Primary care personnel commented on the need for appropriate work environments. A majority reported that motivating the primary care personnel to participate in the CRC screening program would be a facilitator to successful implementation of the program. Finally, in order to improve their CRC screening knowledge and communication skills, primary care personnel suggested the use of short informative videos. They commented on the importance of observing others to learn medical procedures, which could also be applied to learning to communicate more effectively regarding the relevance of CRC screening.

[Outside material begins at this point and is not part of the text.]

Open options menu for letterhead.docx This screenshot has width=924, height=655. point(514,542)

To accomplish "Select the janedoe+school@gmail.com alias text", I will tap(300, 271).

Interpersonal facilitators.
Some community participants reported that knowing someone affected by cancer, particularly a family member or a close friend, would be a motivation to participate in cancer screening. Social support was also considered an important facilitator. Many reported that it would be easier for them to participate in screening if a family member or friend encouraged them to do so or shared with them a personal positive experience.
Individual facilitators
Almost all participants expressed that access to information on CRC and the benefits of screening is an important facilitator. The community participants were very interested in receiving more information about CRC screening and prevention. The information they received in the focus groups made them feel at risk (and this risk perception was accompanied by the knowledge that the cancer could be detected early and treated), and several mentioned this perception as a motivation to participate in CRC screening. Other potential facilitators were that the participants perceived sample collection for the FIT test and return of the kit to the health center as simple procedures. Knowing that the test could be done at the privacy of their homes was seen as an advantage. Finally, having personal experiences with serious illnesses came up as a facilitator. Some participants reflected upon their own negative health experiences and said that they were willing to participate in any screening activity that would prevent them from additional suffering due to health issues.